The portly man had money in his hand, six five-hundred-dollar bills. Truong accepted the bills. He took two one-hundreds out of the appropriate compartment in the money tray and handed them to the man. To the customer. Truong wrote something in the corner of the sheet of paper. It seemed to be his initials. He gave it to the man and raised the car window. The portly guy headed down the street in the direction of the Datsun. He wasn't wasting any tune.

“So far,” I said to Truong, “it looks all take and no give.”

“Wait,” Truong said.

“Always been a failing of mine. Waiting.”

I waited, and didn't get much wiser. The portly guy hurried up to the window on the Datsun's passenger side and handed his sheet of paper to the guy in the blue warm-up suit. Was he Dan Nguyen or My Do Thai? Whoever he was, he handed the portly guy a second piece of paper in exchange for the first, the one with the twenty-eight hundred and Truong's initials on it. The portly man pocketed the second piece of paper and disappeared out of sight beyond the Datsun.

Somebody else was on the bench with Big Bam, a younger guy in jeans and a terrific black sport jacket. Had to be a Giorgio Armani jacket. He followed the same drill as the portly man, except he wasn't breathing hard when he got to Truong's window. He was in for an even five thousand. He paid, took back his initialled paper, and trotted on to the Datsun. He looked smooth.

It kept up that way, people moving from Big Bam on the bench to Truong in the Seville to the guys in the Datsun. Money changing hands and sheets of paper getting traded. I lost track of the customers. There were two kids who were about seventeen and had on Upper Canada College blazers. There were numerous guys who looked like they sold life insurance. There was one matron in a flowered dress. One black guy about the size of Kareem Abdul-Jabbar and with the same amount of hair. One tough little guy who had a lip on him and complained about the price. Truong ignored him. Truong had other matters on his mind. Mostly money. The money tray overflowed. Truong counted five-hundred-dollar bills into stacks of twenty, bound them with large rubber bands, and pushed them into the back of the glove compartment. He did the same with the hundred-dollar bills. Bound them in stacks of fifty.

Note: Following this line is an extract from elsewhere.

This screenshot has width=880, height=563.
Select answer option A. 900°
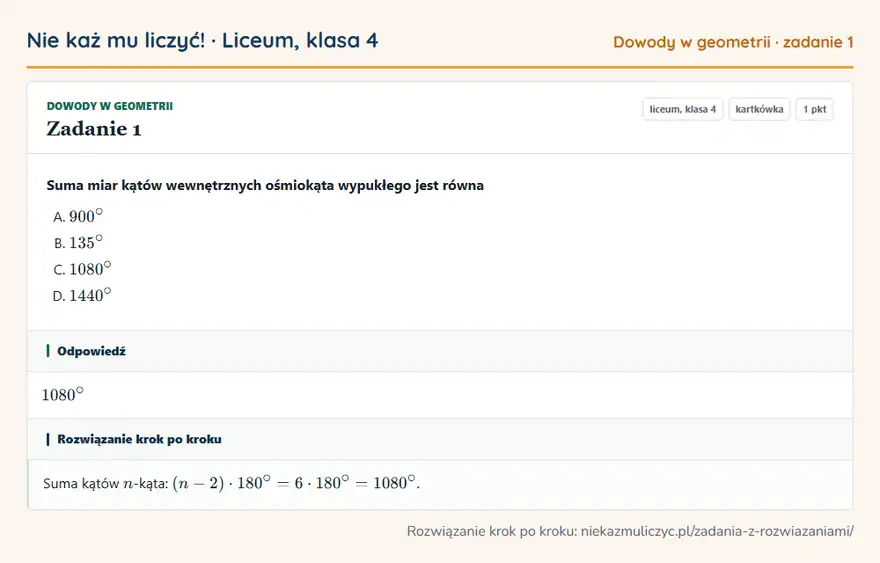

There was a fortune in money in the glove compartment. I lost track of it too.

Close to four o'clock, a tall guy with the beginnings of a gut took his place on the bench beside Big Bam. They talked. The talk lasted longer than the conversations with other customers, and it was accompanied by much arm-waving from the tall guy. He left the bench, but he didn't have a piece of paper in his hand, and he didn't climb the hill to the Seville. He crossed the park and sat next to the guy with the walkie-talkie on the Christie Street slope.

Two more customers went through the usual drill: a chat with Big Bam, up the hill, pay at the Seville, collect paper at the Datsun. When they were done, Big Bam waved the tall guy with the incipient gut back to the bench. This time, he gave the tall guy a slip of paper. The tall guy started up the hill. Big Bam stuck out his right hand and pointed first at the guy on the Christie Street slope and then at the guy on the bench beyond right field. Those two, it stood to reason, had to be lookouts, watching for cops or other transgressors. When Big Bam signalled them, both got on their walkie-talkies. Voices came over the walkie-talkie in the Seville. Tran took the messages without answering back. It was all Vietnamese to me.

The tall guy arrived at Truong's window and handed in his piece of paper. It was, on the basis of the amounts that had been established by the other customers, for comparative peanuts. Six hundred and twenty-five dollars. The tall guy was in his early thirties, and besides the swelling stomach, he had a face scarred by ancient acne. The six-twenty-five he passed to Truong came in a fat wad of crinkled fives, tens, and twenties. Tran gave the bills a look of disgust. Truong, the old pro, treated the money as business as usual. He initialled the paper and gave it back with a polite nod.

Big Bam and the two lookouts had come up the hill and settled inside the Porsche. They sat there. Nothing else. No revving of engine or other indicators of imminent activity. But something was up. I could feel a tightening of the mood inside the Seville.